Venda por relacionamento é opção acessível para moradores destas regiões que desejam um negócio próprio
De acordo com a pesquisa Data Favela (2022), realizada em parceria com a Cufa e o Instituto Locomotiva, 41% dos moradores de favelas já possuem um negócio próprio, enquanto 6 milhões ainda sonham em empreender. O estudo ainda indica que 7 em cada 10 desejam abrir seus empreendimentos dentro das comunidades e 40% relatam que a sua maior dificuldade para conquistar esse sonho é obter investimento financeiro. A falta de outras oportunidades de renda também é a principal razão para 57% dos que decidem empreender — entre eles, 72% são mulheres e 67% pertencem às classes D e E. Atualmente, as comunidades brasileiras movimentam por ano cerca de R$ 180,9 bilhões em renda própria.
O levantamento “Mulheres Empreendedoras e seus Negócios” (2022), realizado pelo Instituto Rede Mulher Empreendedora (IRME), analisou o perfil de mulheres que são donas de seus próprios negócios e constatou que, em relação aos empreendimentos com até dois anos de existência, 45% pertencem àquelas que residem em favelas e comunidades.
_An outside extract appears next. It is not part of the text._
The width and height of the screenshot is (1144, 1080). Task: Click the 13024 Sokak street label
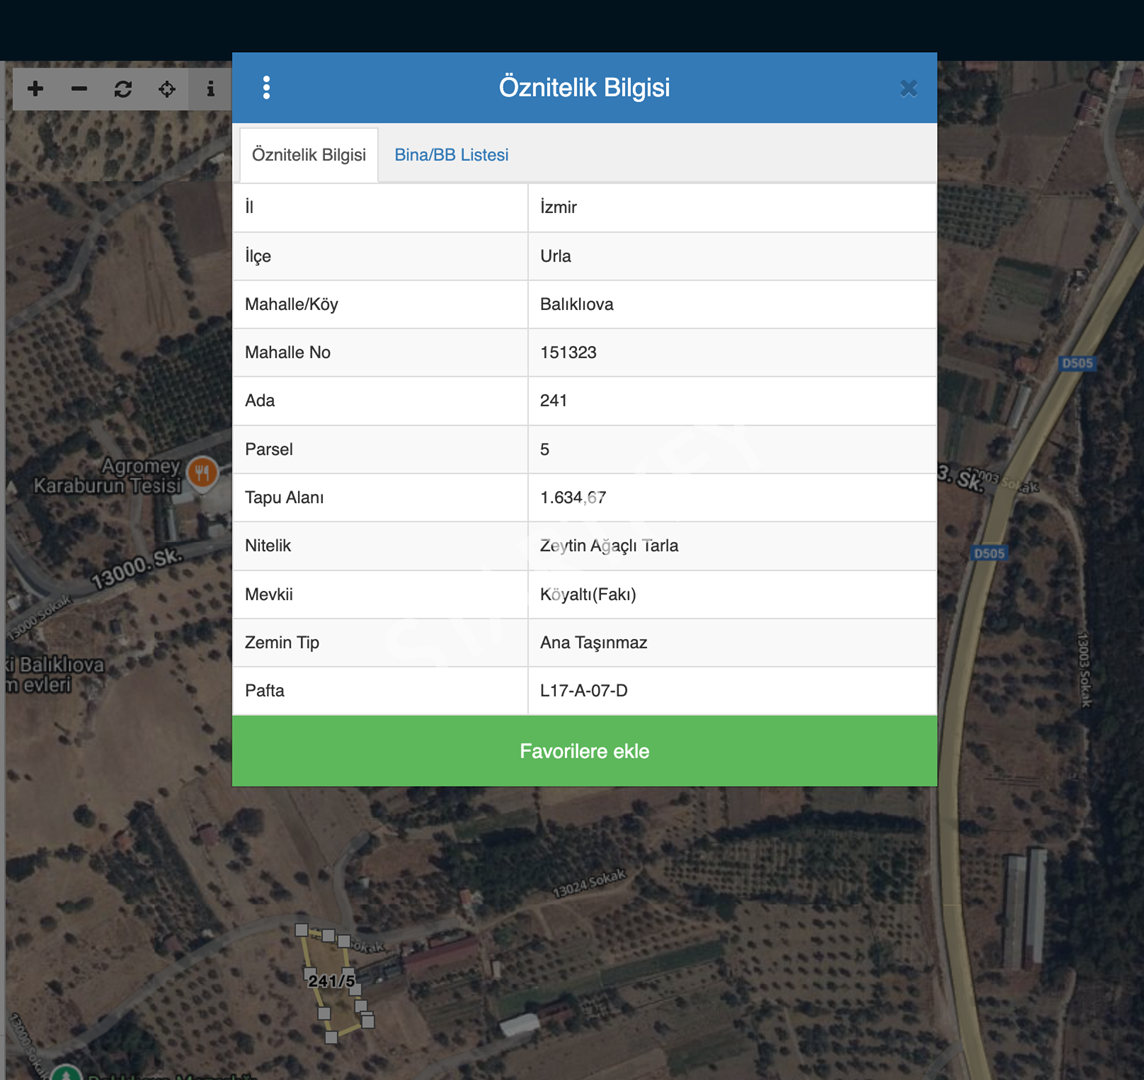pos(589,883)
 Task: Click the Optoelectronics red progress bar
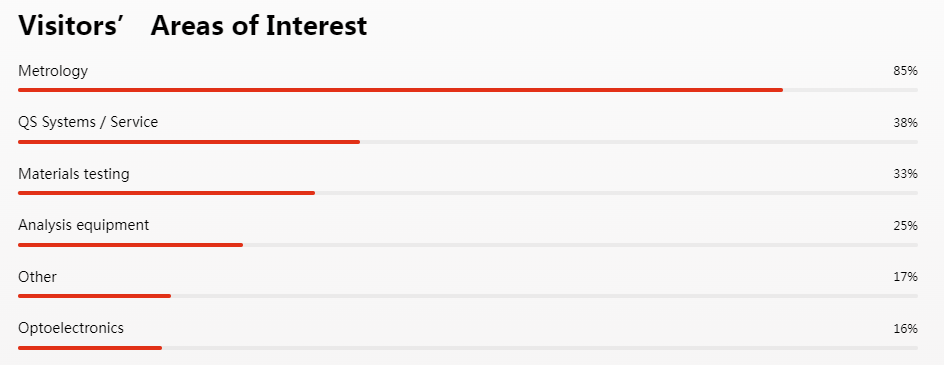click(90, 348)
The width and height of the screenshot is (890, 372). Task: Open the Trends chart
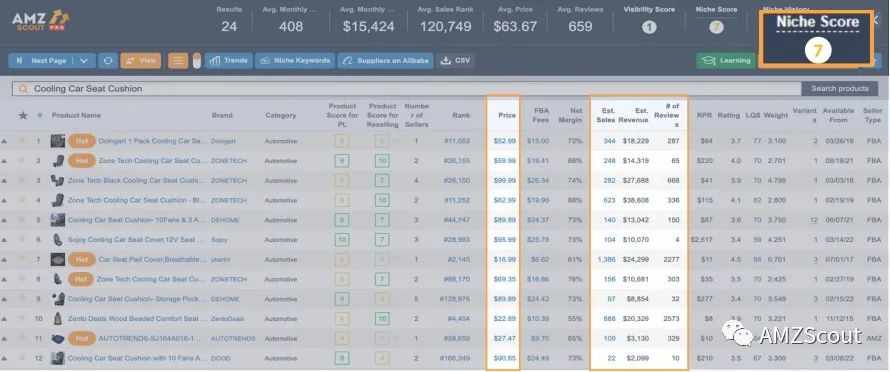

Entre as principais razões para ter um negócio estão a busca por maior independência financeira, o desejo de economizar dinheiro e ter um equilíbrio melhor entre trabalho e família. Além disso, 41% alegam não ter renda suficiente para pagar as despesas de seus negócios.
Diante desse cenário, a venda por relacionamento surge como escolha acessível para moradores de regiões periféricas que desejam empreender. Segundo a Associação Brasileira de Empresas de Vendas Diretas (ABEVD), o modelo de negócio é uma opção, principalmente, para pessoas das classes C, D e E, e 57,8% dos empreendedores do setor são mulheres.
Este é o caso de Simone de Almeida Barreto, Representante de Beleza Avon há seis anos e moradora da região da Brasilândia, na cidade de São Paulo. Após ficar desempregada, a profissional decidiu seguir o seu sonho de empreender por meio de uma loja com produtos pronta-entrega. “Já não queria mais trabalhar para outras pessoas. Estava insatisfeita. Então fiz um plano de negócios, comecei a ler sobre empreendedorismo e busquei tutoriais on-line sobre o assunto, até que abri uma loja e passei a revender cosméticos. A Avon possui preços bastante econômicos e isso me ajuda a atrair uma clientela maior, que busca produtos de qualidade, mas não pode pagar tão caro”.
Para se aperfeiçoar na atividade, passou a realizar cursos, inclusive por meio da plataforma Avon Desenvolve, que possui mais de 600 treinamentos sobre empreendedorismo, marketing e produtos da marca. Além disso, também investiu em ferramentas digitais para alavancar suas vendas, como redes sociais e revistas digitais. “Comecei distribuindo panfletos pelo bairro e criei perfis no Instagram e no Facebook para impulsionar posts sobre o meu negócio. Crio estratégias e roteiros para publicações. Todo novo consumidor que aparecia eu já anotava o celular dele para incluí-lo em grupos com clientes no Whatsapp. Quanto mais se cria conteúdo inteligente, mais você cresce. Também consigo apresentar produtos, negociar vendas e receber pagamentos virtualmente”.
Simone conta que o empreendedorismo aumentou sua qualidade de vida e a ajudou a construir uma relação mais saudável com o trabalho, equilibrando atividades profissionais, pessoais e de lazer com mais facilidade e flexibilidade. “Hoje trabalho perto da minha casa, durante meio período. Sou muito mais feliz, independente e busco aproveitar mais a vida. Posso administrar meus próprios horários, programar folgas e férias. Também consegui conquistar objetivos, como a compra de um sítio em Minas Gerais e a construção da minha casa graças à renda que obtive como empreendedora. Sinto que sou a melhor versão de mim mesma atualmente”.